6) What has been your biggest culture shock so far?
Our transition from Prague, Czech Republic to downtown Dartmouth, Nova Scotia. Think: from Cinderella’s castle to Batman’s Metropolis. It was a very tough year.
Our idea was to rent in a shithole depressed area for a year, while we stabilized enough to buy a house just where we wanted. Looking back, it worked well, but the transition was hard while it lasted.
There hasn’t been any real, lasting culture shocks. I feel by now, we understand a culture shock is the reaction to differences unexpected. We overcome the “shock” because we expect to feel the difference. We choose to change and adapt, rather than fight it. So, there’s little shock. It’s when you don’t expect any differences, that the culture shocks are most felt…that’s why many expats suffer from “reverse culture shock” when returning.
7) What aspect of life in Canada did you adopt right away?
Speaking English. I’ll admit, in Prague I was getting frustrated with the Czech language. I’m no stranger to learning foreign languages, but Czech got to me in a bad way after just 2-3 years there. When we set sail for Canada, I was most looking forward to hearing and speaking only English.
8) What’s one thing you don’t like in Canada?
Airfare is so very expensive here. I miss the super-cheap fares of Europe. When we lived in Prague, we could fly many hours across countries for 1/10th the cost of flying anywhere within Canada. Of course, having to buy four seats compounds the problem.
I should add, when you compare distances, airfare is most expensive for domestic travel. It’s almost always cheaper to fly to Cuba than across Canada. It’s cheaper for east coast residents to get to Europe, than to the west coast, where they spend less to get to Asia. Things that make you go Hmmmm.
9) What’s the best part about living in Nova Scotia?

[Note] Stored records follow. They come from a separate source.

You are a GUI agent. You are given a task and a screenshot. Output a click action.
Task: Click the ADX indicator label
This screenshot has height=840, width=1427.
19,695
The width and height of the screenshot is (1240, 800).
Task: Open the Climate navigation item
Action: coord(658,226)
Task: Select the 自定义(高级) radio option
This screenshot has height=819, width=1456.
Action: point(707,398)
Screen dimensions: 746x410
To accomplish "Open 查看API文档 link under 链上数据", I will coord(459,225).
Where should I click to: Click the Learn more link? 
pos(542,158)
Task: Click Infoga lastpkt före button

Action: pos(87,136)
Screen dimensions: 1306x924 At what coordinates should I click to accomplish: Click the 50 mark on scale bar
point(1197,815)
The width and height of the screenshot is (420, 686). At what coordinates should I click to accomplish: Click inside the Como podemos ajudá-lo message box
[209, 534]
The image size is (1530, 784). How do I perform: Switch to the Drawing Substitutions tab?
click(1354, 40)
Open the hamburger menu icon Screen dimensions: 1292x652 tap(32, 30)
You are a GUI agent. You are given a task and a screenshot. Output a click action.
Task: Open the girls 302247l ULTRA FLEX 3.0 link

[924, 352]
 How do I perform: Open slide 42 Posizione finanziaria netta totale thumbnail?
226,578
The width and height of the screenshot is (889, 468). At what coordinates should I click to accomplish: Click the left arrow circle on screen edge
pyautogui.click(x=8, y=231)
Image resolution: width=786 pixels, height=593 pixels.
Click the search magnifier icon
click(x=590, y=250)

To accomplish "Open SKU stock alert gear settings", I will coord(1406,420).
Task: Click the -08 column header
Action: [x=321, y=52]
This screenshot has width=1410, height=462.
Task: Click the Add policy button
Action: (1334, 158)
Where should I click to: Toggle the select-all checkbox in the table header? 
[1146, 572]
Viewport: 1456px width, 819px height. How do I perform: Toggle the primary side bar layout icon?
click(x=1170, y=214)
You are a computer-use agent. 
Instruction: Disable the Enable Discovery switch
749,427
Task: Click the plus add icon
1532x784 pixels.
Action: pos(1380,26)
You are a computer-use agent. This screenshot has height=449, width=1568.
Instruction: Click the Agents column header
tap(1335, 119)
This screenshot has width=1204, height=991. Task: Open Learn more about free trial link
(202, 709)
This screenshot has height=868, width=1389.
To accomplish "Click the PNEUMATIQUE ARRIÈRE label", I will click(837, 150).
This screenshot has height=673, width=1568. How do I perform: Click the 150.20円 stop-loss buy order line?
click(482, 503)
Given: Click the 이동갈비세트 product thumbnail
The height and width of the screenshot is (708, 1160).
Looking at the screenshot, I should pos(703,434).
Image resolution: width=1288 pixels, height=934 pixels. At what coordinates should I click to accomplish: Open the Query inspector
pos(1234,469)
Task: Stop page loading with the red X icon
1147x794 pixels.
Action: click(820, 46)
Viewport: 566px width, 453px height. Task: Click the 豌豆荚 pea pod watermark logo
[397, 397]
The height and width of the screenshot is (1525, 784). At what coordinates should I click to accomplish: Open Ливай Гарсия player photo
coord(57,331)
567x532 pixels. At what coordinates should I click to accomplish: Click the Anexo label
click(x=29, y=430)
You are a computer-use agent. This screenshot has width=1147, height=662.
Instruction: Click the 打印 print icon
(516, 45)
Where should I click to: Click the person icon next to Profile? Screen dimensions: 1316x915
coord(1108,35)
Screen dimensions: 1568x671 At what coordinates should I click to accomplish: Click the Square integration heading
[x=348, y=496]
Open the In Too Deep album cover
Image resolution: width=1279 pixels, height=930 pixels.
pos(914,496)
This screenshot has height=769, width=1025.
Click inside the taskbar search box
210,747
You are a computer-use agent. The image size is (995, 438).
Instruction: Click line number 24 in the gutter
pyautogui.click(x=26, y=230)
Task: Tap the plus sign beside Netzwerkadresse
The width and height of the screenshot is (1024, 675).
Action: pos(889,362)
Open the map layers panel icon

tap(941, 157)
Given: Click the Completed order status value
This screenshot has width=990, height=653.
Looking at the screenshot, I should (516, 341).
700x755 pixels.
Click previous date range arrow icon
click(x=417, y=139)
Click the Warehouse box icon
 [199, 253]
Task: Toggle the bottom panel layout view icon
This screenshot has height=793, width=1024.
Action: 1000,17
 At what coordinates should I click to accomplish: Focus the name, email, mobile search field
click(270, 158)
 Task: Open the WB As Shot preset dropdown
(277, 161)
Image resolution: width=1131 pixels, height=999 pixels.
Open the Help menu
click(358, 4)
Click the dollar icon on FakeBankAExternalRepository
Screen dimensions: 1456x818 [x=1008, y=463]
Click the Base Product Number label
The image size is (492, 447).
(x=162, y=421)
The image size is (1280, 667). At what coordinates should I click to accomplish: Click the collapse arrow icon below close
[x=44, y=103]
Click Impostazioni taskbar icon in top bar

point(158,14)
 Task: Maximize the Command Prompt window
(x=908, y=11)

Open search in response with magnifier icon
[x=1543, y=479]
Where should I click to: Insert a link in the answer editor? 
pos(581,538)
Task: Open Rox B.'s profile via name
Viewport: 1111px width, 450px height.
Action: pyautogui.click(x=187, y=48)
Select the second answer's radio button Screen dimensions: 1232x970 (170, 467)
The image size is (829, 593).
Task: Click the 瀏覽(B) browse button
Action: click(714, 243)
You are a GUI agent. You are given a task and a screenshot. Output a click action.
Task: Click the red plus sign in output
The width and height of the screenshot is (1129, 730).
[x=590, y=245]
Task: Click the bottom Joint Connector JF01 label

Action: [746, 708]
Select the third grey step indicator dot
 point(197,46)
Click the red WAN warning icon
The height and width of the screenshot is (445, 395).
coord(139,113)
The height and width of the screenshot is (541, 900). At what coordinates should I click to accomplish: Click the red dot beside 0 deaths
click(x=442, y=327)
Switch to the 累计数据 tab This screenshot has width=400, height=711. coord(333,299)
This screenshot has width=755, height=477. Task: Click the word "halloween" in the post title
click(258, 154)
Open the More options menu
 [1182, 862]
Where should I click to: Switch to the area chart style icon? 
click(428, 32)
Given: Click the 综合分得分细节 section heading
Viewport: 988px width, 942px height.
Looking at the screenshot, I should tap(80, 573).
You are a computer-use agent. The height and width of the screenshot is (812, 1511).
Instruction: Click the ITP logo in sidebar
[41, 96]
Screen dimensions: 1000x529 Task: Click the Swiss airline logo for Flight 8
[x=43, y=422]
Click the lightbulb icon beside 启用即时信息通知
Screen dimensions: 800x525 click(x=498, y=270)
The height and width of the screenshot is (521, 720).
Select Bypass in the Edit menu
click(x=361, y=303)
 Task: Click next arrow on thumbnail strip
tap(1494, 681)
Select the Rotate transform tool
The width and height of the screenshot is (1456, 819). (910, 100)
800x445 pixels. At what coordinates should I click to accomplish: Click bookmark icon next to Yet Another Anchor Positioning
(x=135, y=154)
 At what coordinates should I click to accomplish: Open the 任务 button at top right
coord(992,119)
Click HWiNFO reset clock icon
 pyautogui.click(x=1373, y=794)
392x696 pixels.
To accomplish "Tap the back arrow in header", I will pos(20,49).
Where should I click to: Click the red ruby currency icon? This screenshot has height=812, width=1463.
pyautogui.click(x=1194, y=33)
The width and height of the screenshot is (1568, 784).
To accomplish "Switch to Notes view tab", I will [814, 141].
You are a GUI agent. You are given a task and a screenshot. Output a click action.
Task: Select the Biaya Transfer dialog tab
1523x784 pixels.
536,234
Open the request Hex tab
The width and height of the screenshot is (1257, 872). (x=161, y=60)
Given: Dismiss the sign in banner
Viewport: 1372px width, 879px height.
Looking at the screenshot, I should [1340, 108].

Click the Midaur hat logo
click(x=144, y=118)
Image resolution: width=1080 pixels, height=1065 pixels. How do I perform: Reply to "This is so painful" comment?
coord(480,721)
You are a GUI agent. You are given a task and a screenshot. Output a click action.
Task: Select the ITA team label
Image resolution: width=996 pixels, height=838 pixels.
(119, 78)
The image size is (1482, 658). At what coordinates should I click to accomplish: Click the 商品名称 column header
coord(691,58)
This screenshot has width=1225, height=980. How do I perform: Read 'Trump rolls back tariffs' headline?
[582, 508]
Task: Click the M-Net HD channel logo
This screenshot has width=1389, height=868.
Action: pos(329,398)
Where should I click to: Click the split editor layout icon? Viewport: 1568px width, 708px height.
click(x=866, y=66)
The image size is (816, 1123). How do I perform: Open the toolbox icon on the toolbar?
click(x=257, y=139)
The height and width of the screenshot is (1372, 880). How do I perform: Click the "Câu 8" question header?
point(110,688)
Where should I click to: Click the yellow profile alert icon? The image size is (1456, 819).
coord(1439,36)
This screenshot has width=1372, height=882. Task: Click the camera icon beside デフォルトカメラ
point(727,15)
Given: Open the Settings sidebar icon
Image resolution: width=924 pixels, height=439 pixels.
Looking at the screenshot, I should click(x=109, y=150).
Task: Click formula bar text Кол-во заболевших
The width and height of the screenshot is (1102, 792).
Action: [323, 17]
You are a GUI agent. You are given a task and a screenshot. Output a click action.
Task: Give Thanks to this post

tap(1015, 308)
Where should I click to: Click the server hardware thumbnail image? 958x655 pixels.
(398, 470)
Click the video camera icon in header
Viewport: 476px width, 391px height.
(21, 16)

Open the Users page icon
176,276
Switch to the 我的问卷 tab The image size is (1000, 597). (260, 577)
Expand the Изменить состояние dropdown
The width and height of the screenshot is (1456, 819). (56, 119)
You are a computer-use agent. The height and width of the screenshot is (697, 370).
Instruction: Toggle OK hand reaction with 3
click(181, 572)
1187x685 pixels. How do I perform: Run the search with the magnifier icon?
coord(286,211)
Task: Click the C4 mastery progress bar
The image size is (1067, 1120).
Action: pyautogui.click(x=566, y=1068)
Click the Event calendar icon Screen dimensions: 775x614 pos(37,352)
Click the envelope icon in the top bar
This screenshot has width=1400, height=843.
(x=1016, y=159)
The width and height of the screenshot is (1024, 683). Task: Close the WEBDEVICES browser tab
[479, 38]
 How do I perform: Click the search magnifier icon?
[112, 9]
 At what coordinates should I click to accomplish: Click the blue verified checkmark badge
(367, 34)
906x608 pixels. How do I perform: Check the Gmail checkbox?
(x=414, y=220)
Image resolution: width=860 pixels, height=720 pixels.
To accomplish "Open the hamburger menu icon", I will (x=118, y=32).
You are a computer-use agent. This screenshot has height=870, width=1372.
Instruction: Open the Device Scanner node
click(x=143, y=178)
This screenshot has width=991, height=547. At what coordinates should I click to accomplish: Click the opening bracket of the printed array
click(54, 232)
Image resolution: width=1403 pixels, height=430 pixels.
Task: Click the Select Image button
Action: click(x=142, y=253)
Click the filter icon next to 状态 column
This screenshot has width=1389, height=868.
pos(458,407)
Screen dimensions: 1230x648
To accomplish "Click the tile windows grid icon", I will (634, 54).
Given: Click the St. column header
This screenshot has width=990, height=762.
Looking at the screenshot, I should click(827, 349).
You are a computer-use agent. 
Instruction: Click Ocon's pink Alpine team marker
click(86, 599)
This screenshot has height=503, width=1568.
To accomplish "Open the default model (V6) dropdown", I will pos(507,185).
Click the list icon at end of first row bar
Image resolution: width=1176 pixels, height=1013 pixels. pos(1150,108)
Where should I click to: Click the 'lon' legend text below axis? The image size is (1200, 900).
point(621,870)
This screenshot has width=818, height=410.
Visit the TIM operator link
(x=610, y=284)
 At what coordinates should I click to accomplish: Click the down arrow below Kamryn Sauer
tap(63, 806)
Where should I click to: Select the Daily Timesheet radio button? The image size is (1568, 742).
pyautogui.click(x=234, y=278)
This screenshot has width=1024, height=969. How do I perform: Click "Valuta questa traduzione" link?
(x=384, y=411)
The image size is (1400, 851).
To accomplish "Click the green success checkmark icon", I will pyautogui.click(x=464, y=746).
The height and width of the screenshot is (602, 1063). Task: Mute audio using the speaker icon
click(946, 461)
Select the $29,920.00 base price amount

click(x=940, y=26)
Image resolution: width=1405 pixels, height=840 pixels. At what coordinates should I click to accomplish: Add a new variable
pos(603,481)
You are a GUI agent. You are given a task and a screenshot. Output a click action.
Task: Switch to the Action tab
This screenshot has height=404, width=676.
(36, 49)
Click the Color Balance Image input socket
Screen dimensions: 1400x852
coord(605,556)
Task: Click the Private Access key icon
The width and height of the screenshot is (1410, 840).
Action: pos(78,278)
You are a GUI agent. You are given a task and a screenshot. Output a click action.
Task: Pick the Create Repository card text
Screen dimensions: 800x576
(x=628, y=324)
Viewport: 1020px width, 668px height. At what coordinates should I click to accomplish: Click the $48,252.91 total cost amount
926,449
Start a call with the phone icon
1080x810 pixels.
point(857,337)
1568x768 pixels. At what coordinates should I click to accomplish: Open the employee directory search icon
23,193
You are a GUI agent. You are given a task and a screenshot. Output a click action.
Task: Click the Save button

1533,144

My wife. Her family. Having for once the option to say, “Let’s go to grandma and grandpa’s house!” and it doesn’t involve baggage claim or even an overnight stay.
10) What advice would you give to someone interested in becoming an expat in Canada or elsewhere?
Do it. To absolutely anyone, in any situation, I suggest they spend just a part of their lives in a different place, different culture, among different people, food, even language.
Travel with the intent to relocate. The “to relocate” part forces us to have to adapt, not just tolerate.